Saturday, January 2, 2010

Map of the Sounds of Tokyo

Some days ago, before Christmas holidays, I was talking by mobile on the street right in front of my office. The guys whom I work with were smoking outside as usual, and I was making a personal call, so we all were flooding the sidewalk. Then, I saw this woman, crossing among us and turning to the right to check the show window of a real state office.



I thought "ostres, la Coixet!" and pointed at her from behind to the group of smokers, to confirm if I was right. They told me that she lived in Gracia and could be seen there from time to time. Though I like cinema very much, I've got to tell that I haven't seen any of her movies yet, but what I've been able to see is that they can be found at as weird places as the video rental place near my apartment while I was living in Japan, in the middle of rice paddies; and that's something.



Her last movie is "Map of the Sounds of Tokyo" and I'm looking forward to seeing it soon. So far, I've just being able to browse the book she has published about the movie in a bookstore while waiting for my train.
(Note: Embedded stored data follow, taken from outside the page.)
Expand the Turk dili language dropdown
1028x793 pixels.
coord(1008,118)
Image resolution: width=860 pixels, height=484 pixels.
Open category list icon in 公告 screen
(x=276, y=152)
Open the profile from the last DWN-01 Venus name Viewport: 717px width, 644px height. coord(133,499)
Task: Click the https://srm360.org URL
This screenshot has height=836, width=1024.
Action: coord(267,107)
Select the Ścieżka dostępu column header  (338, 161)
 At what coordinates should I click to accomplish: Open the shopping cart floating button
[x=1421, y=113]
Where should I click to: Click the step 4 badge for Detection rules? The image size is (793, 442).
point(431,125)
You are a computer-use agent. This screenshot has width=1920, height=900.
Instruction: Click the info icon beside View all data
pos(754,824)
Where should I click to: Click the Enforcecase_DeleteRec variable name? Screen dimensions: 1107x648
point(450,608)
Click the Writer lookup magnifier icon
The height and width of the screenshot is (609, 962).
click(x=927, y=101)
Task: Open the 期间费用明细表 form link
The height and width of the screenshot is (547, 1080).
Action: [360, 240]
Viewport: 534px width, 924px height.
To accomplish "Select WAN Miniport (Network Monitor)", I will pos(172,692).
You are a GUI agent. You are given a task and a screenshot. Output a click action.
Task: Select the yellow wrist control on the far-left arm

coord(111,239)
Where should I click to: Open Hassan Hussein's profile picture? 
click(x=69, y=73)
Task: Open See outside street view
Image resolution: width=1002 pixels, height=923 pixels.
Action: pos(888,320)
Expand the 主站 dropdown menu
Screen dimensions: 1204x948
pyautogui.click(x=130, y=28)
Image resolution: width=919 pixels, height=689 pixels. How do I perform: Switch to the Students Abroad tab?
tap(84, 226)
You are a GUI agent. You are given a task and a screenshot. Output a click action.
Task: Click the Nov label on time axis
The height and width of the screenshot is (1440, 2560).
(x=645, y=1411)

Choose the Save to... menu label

I'm not expecting any great movie, though, since I've seen a pretty obvious list of common places as it is usual among this type of gafa-pastas, who are recently getting more and more interested in Japan, as a new edition of the so well-known hippie interest for the East.



The plot is kind of a stereotype itself: a girl suicides and her father wants to take revenge on her boyfriend, a gaijin -a Catalan who has a wine shop in Tokyo- and hires the services of a professional killer, a beautiful girl that works in Tsukiji, the fish market, cutting tuna into pieces. From what I've seen in the trailer, there is plenty of sex between them, which is nice. Somewhere in the tale, a sound engineer records the sounds of Tokyo, as a way of portraying the city, I guess, thought I don't really know how he fits in the story.

The guy from Barcelona is Sergi Lopez, an actor with a strong personality and even stronger Catalan accent. I like him though most of his movies are French, and everybody knows what this means: being on the verge of existentialist boredom by excessively long conversing scenes.



The killer is Rinko Kikuchi, the no-panties school girl in Babel. I don't know if she is as weird as she looks, both in movies and in reality. Her enigmatic looks seems to me bit of a pose. Personally, I love her shiny dark and long hair in the movie, and those eyes. Who wouldn't like being killed by such eyes?

I have my own opinions about Japan, my own experiences and my own stories, but I'd like to see Japan from another perspective, that of someone from my own culture, despite she is probably just a visitor there and her vision pretty shallow. I think it can be somehow refreshing to me right now.